EXERCISE DIRECTIONS:
Please reproduce every one of the records below word for word, changing nothing.

Entries about target coordinates
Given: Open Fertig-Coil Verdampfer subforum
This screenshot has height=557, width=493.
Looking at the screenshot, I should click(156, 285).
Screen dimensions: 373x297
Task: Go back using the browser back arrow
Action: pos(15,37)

ANSWER TO THIS PROBLEM:
Given: Open Fertig-Coil Verdampfer subforum
This screenshot has height=557, width=493.
Looking at the screenshot, I should click(156, 285).
Screen dimensions: 373x297
Task: Go back using the browser back arrow
Action: pos(15,37)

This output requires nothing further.